Sunday, March 24, 2013

Going Over The Mountain

The Bear Went Over the Mountain is a classic children's song that documents a little bear's trek to get over a big mountain.  In many ways this story could be an analogy for life here in Albania; many times even the simplest of tasks is just that much more difficult than it needs to be but accomplishing the said task represents a great achievement.  This past weekend we physically went up and over a mountain and this short but arduous journey exemplifies both how easy and how difficult life can be here.

The turret that we had previously seen from afar
Wanting to explore and take advantage of the rare sunshine, we headed north of Tirana on a quest to find Preze Castle.  The turret is easily seen from the airport and Glenn had thought he had seen a road sign pointing the way to a castle but we weren't one hundred percent sure what we would find.  Approaching the village of Preze from the south, we were surprised to see a well marked, fully paved road winding its way to the top of the mountain. Not only were there guardrails along the road, but other infrastructure included appropriately placed street lights, lane markings, and a paver and brick sidewalk that, for the most part, met western standards.  This type of continuous infrastructure really isn't found in much of Albania yet money had obviously been invested in this village.

An outer wall of the castle
The castle grounds themselves were restored and well maintained.  A wide green space filled the center of what at one time had been the inner most part of the castle. Because this is Albania, one restaurant and two separate cafes were integrated into the castle walls. One even bragged of having free Wi-Fi and allowing wedding pictures to be taken there for a price.  Although it was before noon, many of the tables were filled with young Albanian men and one or two families sipping coffee and raki and enjoying the rare spring sunshine.  The views from the entire compound were amazing.  While  you could easily look south towards Tirana and west towards the airport, because it was so clear you could also see the Adriatic Sea to the east, the mountain village of Kruja to the west beyond the airport, and to the very north, the snow capped peaks of Montenegro.  In between were rolling hills filled with olive groves, small housing enclaves, and patches of green cultivated fields.  The views were truly beautiful and ones that we had only previously seen on our air approaches to the airport. It was hard to believe that we were so close the the sprawl of Tirana.

Now this is an old olive tree
But then came the stark contrast.  Rather than retrace our steps down the mountain, we continued north on a narrow dirt road that was more of a gravel and dirt path.  This route was well travelled-- we had a head on encounter with an old yellow furgon and pulled over at one point to let an even older Mercedes sedan pass us-- yet if felt a world away from the well maintained route we had taken up to the summit.  As we passed elderly pheasant farmers hoeing their fields it felt as though we were going back in time.  With sheer drop offs to both the left and right and the road disappearing over the hood of our SUV, the only assurance we had that the road was truly passable was the fact that the Mercedes had gone on ahead.  Continuing on our way we passed through ancient olive groves and cemeteries that dated back centuries.  It was both enchanting and amazing and reminded me that the best parts of Albania are outside of her cities.

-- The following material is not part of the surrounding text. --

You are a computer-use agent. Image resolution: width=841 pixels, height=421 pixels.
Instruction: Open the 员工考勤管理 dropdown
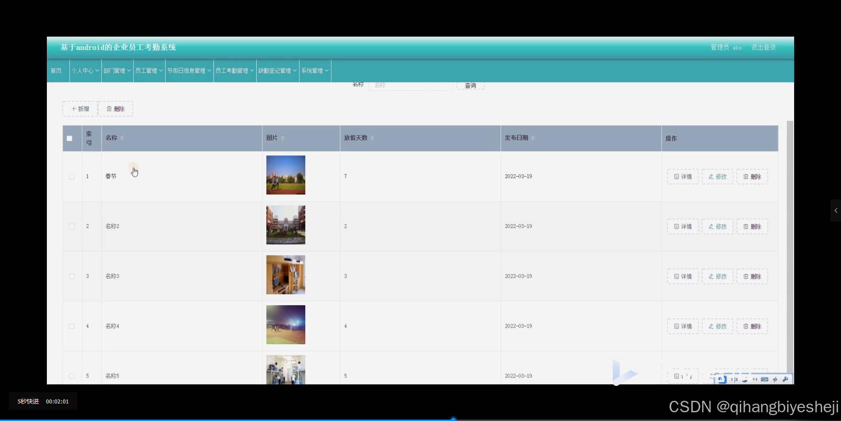click(234, 70)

Pheasants working their fields
Soon, we bounced our last bounce on the dirt road and found ourselves turning onto Albania's well paved, main north-south route through the country.  We were once again caught up in heavy weaving traffic, too many road side car wash / cafe combinations to count, and yes, farm animals grazing in the median.  That is the Albania I know so well.  As we battled the traffic home, I once again contemplated the contrasts between the urban and rural ways of life in Albania.  Although geographically close, culturally the experience couldn't be more different.  Cresting the top of the mountain had proved this to us.  And this is one of the things I love the most about this country; both ways of life seem to co-exist in a relatively harmonious way mere kilometers apart.  Where else can the same be said?